___ DOCUMENT SEGMENT ___
This is such a common process that when writing games we often create an
event loop that looks something like the code below.1 In the code below, the
operating system will add SDL_Event objects to the event queue. When we
call SDL_PollEvent it will check whether there is an event in the queue, if there
is, it will remove it from the front and place it into e. We can then check what
type of event it is and update the state of our game (e.g. change the position
of the character). Once we have handled the event, our loop repeats and we
check whether there is anything else in the event queue. if there is nothing in
the queue, then we update the state of our game (e.g. did the character collect
treasure in this move?) and redraw the updated image to the screen. Then our
main loop repeats and we check for more input events from the user.
___ PROVIDED DATA ___
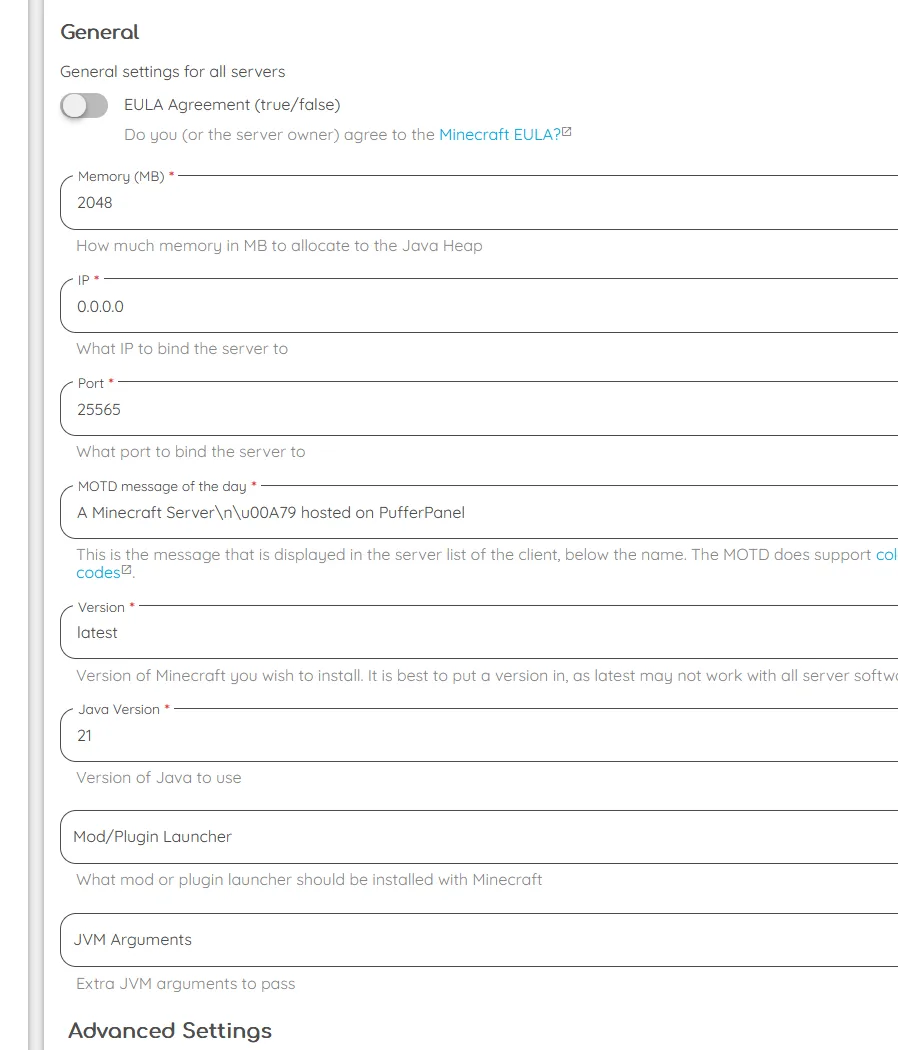This screenshot has width=898, height=1050.
Task: Click the Advanced Settings section heading
Action: pyautogui.click(x=170, y=1031)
___
# GIVEN INSTRUCTION 1
In the event loop text, what happens to an event when SDL_PollEvent finds one in the queue?
# GIVEN INSTRUCTION 2
Give again the part of the event loop text starting with "This is such" and going on through "from the user.".
# GIVEN INSTRUCTION 3
Rewrite the paragraph of the event loop text that begins "This is such a common process" as a short list that keeps its main facts.

# EXERCISE RESPONSE 1
It is removed from the front of the queue and placed into e.

# EXERCISE RESPONSE 2
This is such a common process that when writing games we often create an
event loop that looks something like the code below.1 In the code below, the
operating system will add SDL_Event objects to the event queue. When we
call SDL_PollEvent it will check whether there is an event in the queue, if there
is, it will remove it from the front and place it into e. We can then check what
type of event it is and update the state of our game (e.g. change the position
of the character). Once we have handled the event, our loop repeats and we
check whether there is anything else in the event queue. if there is nothing in
the queue, then we update the state of our game (e.g. did the character collect
treasure in this move?) and redraw the updated image to the screen. Then our
main loop repeats and we check for more input events from the user.

# EXERCISE RESPONSE 3
- Games often use an event loop.
- The operating system adds SDL_Event objects to the event queue.
- SDL_PollEvent checks the queue and, if there is an event, removes it from the front and places it into e.
- The event's type is checked and the game state updated, such as changing the character's position.
- The loop repeats to check for anything else in the queue.
- When the queue is empty, the game state is updated, such as whether the character collected treasure, and the updated image is redrawn to the screen.
- The main loop then repeats, checking for more input events from the user.